EXERCISE - Go through the records and copy each line where the string "below" occurs.

MATERIAL PROVIDED -
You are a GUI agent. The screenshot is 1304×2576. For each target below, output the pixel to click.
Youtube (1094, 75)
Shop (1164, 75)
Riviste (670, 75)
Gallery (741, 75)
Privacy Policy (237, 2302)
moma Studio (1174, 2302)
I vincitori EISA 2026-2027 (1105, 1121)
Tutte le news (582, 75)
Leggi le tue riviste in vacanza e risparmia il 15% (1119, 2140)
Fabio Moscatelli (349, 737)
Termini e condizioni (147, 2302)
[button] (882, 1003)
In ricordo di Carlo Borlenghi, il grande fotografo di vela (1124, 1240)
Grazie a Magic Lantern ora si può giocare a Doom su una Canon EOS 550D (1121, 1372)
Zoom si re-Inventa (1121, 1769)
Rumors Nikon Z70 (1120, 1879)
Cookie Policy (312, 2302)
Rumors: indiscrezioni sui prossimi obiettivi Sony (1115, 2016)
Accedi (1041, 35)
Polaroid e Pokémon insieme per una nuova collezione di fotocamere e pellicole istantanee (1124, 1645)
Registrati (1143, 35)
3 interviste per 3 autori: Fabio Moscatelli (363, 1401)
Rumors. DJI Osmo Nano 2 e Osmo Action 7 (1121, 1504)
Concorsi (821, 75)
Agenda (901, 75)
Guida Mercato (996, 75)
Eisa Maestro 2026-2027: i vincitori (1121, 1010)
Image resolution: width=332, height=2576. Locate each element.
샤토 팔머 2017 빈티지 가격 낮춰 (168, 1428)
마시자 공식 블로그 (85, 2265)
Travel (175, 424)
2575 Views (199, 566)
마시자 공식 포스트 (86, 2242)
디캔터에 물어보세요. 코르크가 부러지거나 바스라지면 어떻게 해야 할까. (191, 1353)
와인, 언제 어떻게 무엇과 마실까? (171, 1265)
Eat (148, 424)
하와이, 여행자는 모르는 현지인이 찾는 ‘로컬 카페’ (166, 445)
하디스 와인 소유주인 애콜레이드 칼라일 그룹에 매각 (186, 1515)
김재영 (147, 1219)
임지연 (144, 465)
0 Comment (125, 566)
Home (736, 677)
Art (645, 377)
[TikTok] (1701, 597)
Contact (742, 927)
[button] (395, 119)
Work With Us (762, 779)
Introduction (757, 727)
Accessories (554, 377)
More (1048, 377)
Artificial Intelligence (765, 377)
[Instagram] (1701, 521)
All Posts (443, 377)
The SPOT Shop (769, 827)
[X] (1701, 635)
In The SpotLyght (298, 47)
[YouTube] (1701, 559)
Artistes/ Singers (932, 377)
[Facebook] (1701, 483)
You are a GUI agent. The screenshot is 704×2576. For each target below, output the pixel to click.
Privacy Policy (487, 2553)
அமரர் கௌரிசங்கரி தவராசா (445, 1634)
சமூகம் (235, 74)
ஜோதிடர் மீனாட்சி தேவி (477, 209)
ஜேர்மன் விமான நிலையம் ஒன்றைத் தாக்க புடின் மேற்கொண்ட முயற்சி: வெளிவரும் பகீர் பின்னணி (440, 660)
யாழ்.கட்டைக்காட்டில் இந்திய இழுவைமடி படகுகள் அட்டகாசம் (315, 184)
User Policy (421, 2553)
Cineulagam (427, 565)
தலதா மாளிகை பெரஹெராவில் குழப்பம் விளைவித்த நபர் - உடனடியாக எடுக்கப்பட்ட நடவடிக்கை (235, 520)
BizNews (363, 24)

WRITTEN SOLUTION -
You are a GUI agent. The screenshot is 1304×2576. For each target below, output the pixel to click.
You are a GUI agent. The screenshot is 704×2576. For each target below, output the pixel to click.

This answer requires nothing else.